Abstract:Malicious domains are part of the landscape of the internet but are becoming more prevalent and more dangerous to both companies and individuals. They can be hosted on variety of technologies and serve an array of content, ranging from Malware, command and control, and complex Phishing sites that are designed to deceive and expose. Tracking, blocking and detecting such domains is complex, and very often involves complex allow or deny list management or SIEM integration with open-source TLS fingerprinting techniques. Many fingerprint techniques such as JARM and JA3 are used by threat hunters to determine domain classification, but with the increase in TLS similarity, particularly in CDNs, they are becoming less useful. The aim of this paper is to adapt and evolve open-source TLS fingerprinting techniques with increased features to enhance granularity, and to produce a similarity mapping system that enables the tracking and detection of previously unknown malicious domains. This is done by enriching TLS fingerprints with HTTP header data and producing a fine grain similarity visualisation that represented high dimensional data using MinHash and local sensitivity hashing. Influence was taken from the Chemistry domain, where the problem of high dimensional similarity in chemical fingerprints is often encountered.

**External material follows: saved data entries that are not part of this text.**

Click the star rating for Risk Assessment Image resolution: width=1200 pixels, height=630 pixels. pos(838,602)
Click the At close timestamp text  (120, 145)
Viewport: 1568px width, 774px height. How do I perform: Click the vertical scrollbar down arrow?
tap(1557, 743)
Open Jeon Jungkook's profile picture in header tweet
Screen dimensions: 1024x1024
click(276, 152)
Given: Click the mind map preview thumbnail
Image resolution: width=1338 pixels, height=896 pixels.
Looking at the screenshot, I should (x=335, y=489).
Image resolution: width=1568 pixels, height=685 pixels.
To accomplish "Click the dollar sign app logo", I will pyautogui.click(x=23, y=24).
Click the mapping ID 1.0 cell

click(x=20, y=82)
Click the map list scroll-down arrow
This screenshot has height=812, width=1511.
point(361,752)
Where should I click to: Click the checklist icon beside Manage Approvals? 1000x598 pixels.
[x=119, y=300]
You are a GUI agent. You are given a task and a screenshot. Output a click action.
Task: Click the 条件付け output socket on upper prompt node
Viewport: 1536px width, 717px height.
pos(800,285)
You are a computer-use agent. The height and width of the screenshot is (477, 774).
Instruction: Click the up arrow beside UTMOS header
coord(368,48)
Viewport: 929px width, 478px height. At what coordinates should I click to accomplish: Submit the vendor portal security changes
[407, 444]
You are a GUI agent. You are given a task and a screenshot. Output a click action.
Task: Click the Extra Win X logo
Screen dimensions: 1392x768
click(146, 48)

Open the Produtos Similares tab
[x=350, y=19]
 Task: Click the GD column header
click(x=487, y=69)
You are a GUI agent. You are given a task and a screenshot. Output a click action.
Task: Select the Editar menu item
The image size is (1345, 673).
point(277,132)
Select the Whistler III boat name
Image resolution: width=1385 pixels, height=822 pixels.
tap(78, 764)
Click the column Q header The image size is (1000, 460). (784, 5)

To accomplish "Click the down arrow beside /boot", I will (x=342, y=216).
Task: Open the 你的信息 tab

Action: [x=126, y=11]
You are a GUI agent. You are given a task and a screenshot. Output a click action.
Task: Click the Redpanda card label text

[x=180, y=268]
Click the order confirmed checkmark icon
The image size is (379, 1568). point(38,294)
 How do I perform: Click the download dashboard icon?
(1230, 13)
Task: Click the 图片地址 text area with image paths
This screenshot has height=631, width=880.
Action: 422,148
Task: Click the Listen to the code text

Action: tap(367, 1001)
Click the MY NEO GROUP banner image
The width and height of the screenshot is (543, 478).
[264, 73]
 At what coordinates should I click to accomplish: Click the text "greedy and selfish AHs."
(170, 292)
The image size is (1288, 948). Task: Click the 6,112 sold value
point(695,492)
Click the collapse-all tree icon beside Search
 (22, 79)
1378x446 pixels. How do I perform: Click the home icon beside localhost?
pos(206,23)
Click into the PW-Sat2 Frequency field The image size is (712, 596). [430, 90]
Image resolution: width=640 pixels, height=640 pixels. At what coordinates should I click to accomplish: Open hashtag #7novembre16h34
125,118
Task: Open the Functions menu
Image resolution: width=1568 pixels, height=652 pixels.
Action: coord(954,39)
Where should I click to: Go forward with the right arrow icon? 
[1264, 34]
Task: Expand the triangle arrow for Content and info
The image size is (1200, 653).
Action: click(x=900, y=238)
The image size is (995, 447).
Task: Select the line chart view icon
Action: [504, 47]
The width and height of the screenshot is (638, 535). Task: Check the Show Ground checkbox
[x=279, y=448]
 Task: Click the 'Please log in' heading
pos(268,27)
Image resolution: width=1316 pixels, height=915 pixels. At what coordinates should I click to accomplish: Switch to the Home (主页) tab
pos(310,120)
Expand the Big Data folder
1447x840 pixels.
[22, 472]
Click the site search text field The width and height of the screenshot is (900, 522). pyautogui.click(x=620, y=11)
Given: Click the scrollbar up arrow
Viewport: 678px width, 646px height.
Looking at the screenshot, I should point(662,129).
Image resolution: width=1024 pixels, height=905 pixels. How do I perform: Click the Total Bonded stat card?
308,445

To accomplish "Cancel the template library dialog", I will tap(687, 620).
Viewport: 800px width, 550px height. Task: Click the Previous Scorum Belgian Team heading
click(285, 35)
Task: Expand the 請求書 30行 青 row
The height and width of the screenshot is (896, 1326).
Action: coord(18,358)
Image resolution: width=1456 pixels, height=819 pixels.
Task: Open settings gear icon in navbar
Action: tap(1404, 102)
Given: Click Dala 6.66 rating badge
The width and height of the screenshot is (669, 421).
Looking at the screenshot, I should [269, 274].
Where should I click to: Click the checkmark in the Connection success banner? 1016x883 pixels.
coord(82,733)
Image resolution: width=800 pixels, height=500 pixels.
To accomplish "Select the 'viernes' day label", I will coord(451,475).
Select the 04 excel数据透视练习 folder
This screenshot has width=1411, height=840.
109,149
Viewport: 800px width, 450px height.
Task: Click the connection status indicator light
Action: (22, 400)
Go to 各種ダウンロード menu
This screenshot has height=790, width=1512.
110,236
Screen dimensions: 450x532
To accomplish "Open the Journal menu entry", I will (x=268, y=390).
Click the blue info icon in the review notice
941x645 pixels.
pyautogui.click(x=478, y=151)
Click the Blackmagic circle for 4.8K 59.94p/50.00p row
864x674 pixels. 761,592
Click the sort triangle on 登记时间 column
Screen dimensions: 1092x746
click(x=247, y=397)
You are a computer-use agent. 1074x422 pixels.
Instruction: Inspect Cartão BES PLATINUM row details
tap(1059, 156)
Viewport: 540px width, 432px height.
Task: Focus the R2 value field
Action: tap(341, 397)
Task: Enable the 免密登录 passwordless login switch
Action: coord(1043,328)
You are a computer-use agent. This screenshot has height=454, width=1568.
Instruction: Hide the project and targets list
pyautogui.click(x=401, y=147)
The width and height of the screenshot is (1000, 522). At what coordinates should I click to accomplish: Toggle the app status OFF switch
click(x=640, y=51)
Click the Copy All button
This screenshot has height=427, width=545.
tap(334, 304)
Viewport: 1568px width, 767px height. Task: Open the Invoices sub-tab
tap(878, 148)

An enriched fingerprint was produced which was then visualised across three separate datasets. The results were analysed and evaluated, with 67 previously unknown malicious domains being detected based on their similarity to known malicious domains and nothing else. The similarity mapping technique produced demonstrates definite promise in the arena of early detection of Malware and Phishing domains.

What problem does this paper attempt to address?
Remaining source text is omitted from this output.